Restoration Alternative with Interpretive Trails

Proposed for the Arana Gulch Greenbelt to Santa Cruz Parks & Recreation Department
by Friends of Arana Gulch

7 April 2010

Goal: to protect and conserve the diverse habitat of Arana Gulch, providing for recovery of the endangered tarplant (Holocarpha macredenia), while also providing for public access, education, and enjoyment of the greenbelt (an Environmentally Sensitive Habitat Area).

Preface: Access to the Arana Gulch greenbelt is currently available from the north and the south. Both access entrances provide street parking. The south entrance, from the upper Harbor provides handicapped parking spaces. This entrance is reached through the upper Santa Cruz Harbor, from neighborhood streets as well as a major arterial (7th Avenue). An 8' wide pathway of decomposed granite that is maintained by the Harbor permits access from the upper Harbor parking area to the greenbelt. The north access entrance is easily reached from many neighborhood streets as well as a major arterial (Soquel Avenue).

Santa Cruz County is considering a roadway and drainage project (for erosion control into Arana Creek) that will add bike lanes and sidewalks on Brommer Street Extension (.2 mile), as it comes into the Harbor from 7th Avenue. This upgrade will provide safety for bicyclists and pedestrians who come from the east to access the greenbelt and who now have to share a narrow roadway with vehicular traffic.


Elements and Actions of the Alternative:

1. The 2006 Arana Gulch Master Plan, with its vision and goals for restoration, rehabilitation and conservation of the "critical habitat" of the endangered tarplant, as well as its associated web of life species in Arana Gulch's coastal prairie grasslands minus the Broadway-Brommer link transportation project and the paved route from Agnes St.

2. The City sells its right-of-way property to create a dedicated fund for tarplant management. The tarplant Adaptive Management Working Group (AMWG) is formed and recovery of tarplant and its habitat begins in earnest as soon as the City receives its permit from the Coastal Commission. Construction of interpretive trails is not tied to funding for tarplant management.
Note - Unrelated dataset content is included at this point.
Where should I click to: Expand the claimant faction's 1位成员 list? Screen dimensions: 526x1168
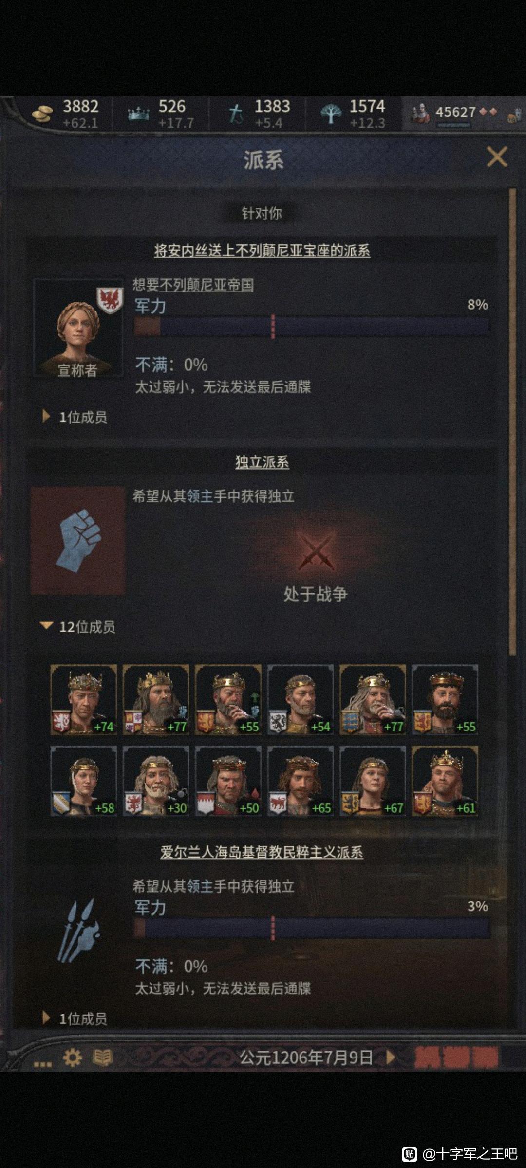pyautogui.click(x=75, y=417)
3. The existing Agnes Street entrance is reconfigured to allow wheelchair access to the greenbelt. Handicapped parking spaces are established. An interpretive trail from the Agnes Street entrance that swings west and follows the western perimeter, made of either decomposed granite or a boardwalk type surface will be designed and engineered during tarplant recovery efforts. This trail can be 6' wide to accommodate two way traffic, and can have some pop outs, with educational signage, that can also be used for right-of-way courtesies in case of many simultaneous trail users. It will continue on the western flank to just before historical tarplant population Area B, where there will be a small turnaround and interpretive signage.

4. Another interpretive trail will continue, south, from the turnaround area, through the old trees grove, and stay on the western perimeter of the greenbelt. It will also be 6' wide for two way traffic, and can have some pop outs with educational signage, that can also be used for right-of-way courtesies in case of many simultaneous users. This trail will continue to the Harbor overlook area, then swing back north and end at the existing Harbor entrance decomposed gravel pathway (which exits on Brommer Street Extension at the upper Harbor).

5. The existing footpath that goes northward from the Harbor entrance pathway will continue, as an interpretive trail, heading north as it currently does, bearing to the east and following the proposed "Marsh Vista Trail" of the AG Master Plan. This will keep users out of Area D, a recent historical tarplant population area.

6. Interpretive trails will be available to all users, who will police themselves with consideration & courtesy as the guiding principle.

7. The ancient oak tree adjacent to the trail will be fenced and the public will no longer be allowed access to it. This tree is being destroyed by students and other young people, using it as a hangout and carving deep scars into its vulnerable bark. Litter and graffiti abound.

8. There would be no building on the riparian zone behind the Dry Storage Area and fencing will be constructed to prevent short cuts as well as further east just past Arana Creek to prevent erosion. There would be no bridge (steel span) over Arana Creek.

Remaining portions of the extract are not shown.